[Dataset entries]
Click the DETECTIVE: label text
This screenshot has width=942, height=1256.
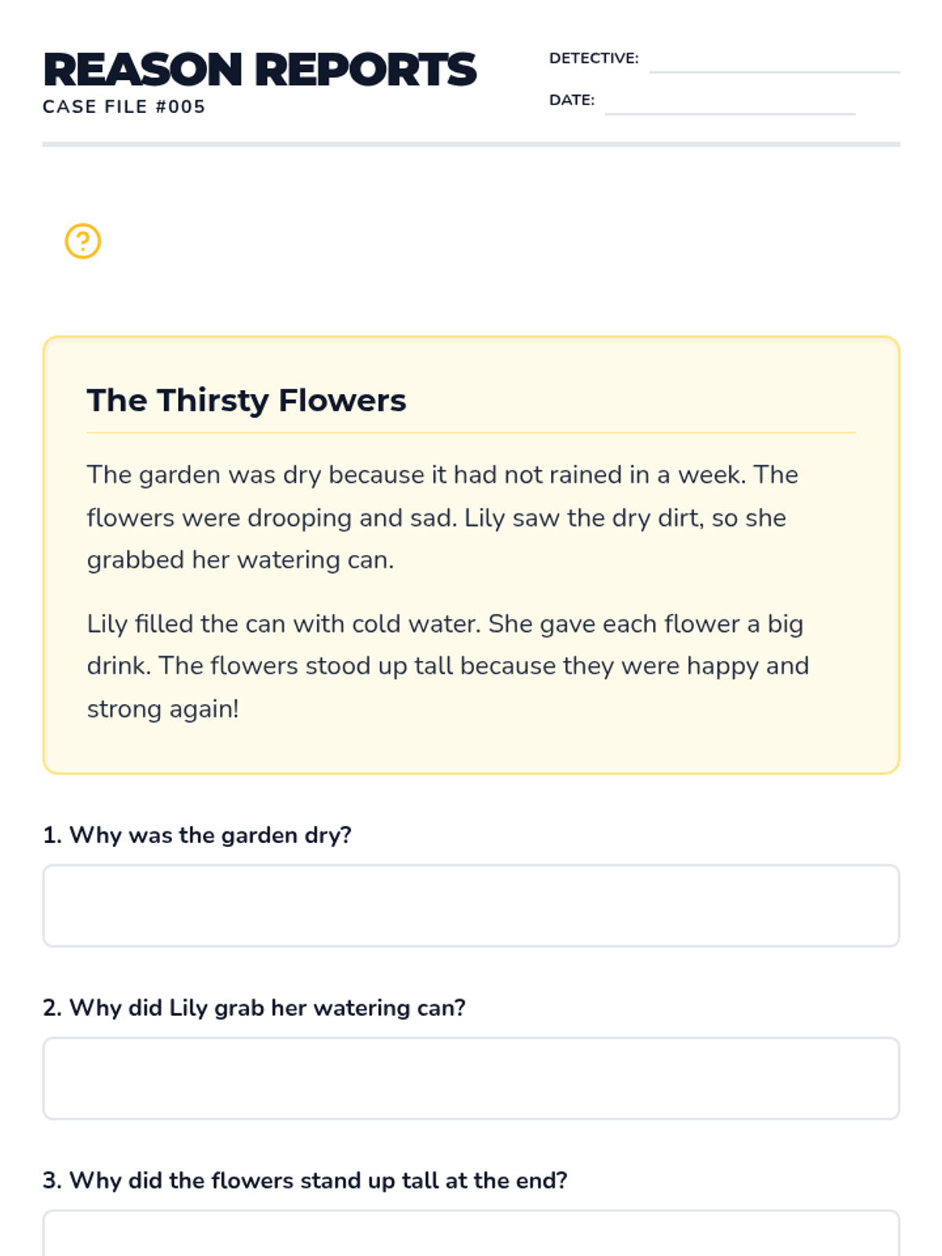click(593, 58)
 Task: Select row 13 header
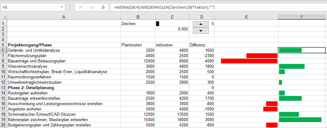pyautogui.click(x=3, y=88)
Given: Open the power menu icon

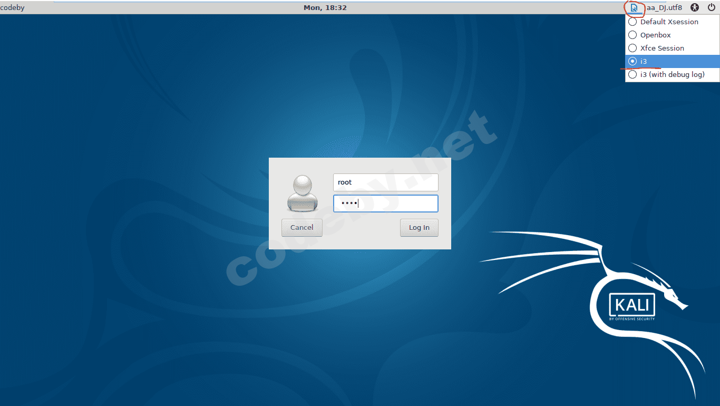Looking at the screenshot, I should pos(711,7).
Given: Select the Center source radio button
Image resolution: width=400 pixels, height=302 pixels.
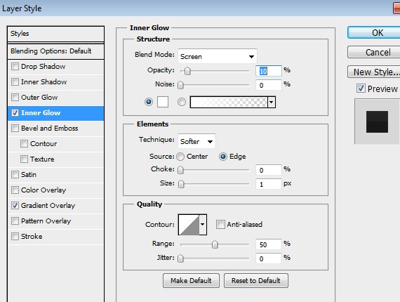Looking at the screenshot, I should [180, 157].
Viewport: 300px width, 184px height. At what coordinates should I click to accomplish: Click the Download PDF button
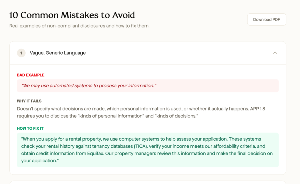[x=267, y=20]
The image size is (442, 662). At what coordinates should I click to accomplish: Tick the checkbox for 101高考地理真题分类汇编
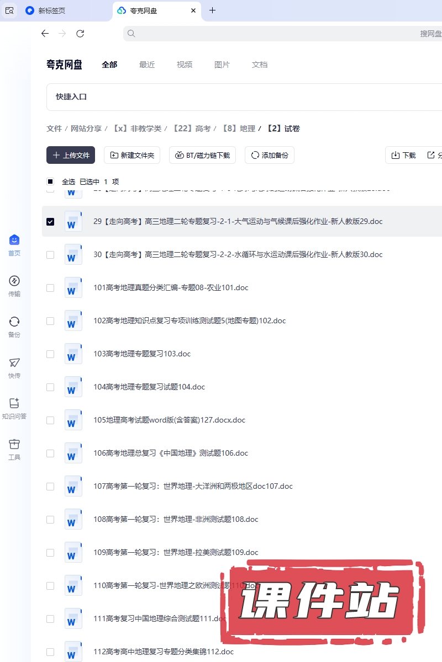coord(50,287)
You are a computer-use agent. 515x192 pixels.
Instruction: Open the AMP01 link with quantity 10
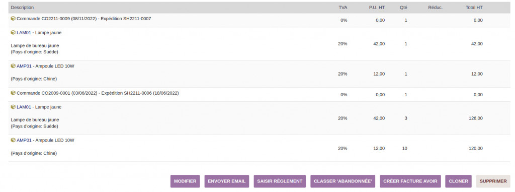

▶ Work item
From the first line to the last, set down the records exactly, leaving out images.

▶ Reply to the task
Click the DETECTIVE: label text
This screenshot has width=942, height=1256.
click(593, 58)
 Task: Select row 13 header
pyautogui.click(x=3, y=88)
Given: Open the power menu icon

Looking at the screenshot, I should pos(711,7).
Given: Select the Center source radio button
Image resolution: width=400 pixels, height=302 pixels.
Looking at the screenshot, I should [180, 157].
Viewport: 300px width, 184px height. At what coordinates should I click to accomplish: Click the Download PDF button
[x=267, y=20]
The image size is (442, 662). At what coordinates should I click to accomplish: Tick the checkbox for 101高考地理真题分类汇编
coord(50,287)
You are a computer-use agent. 515x192 pixels.
Instruction: Open the AMP01 link with quantity 10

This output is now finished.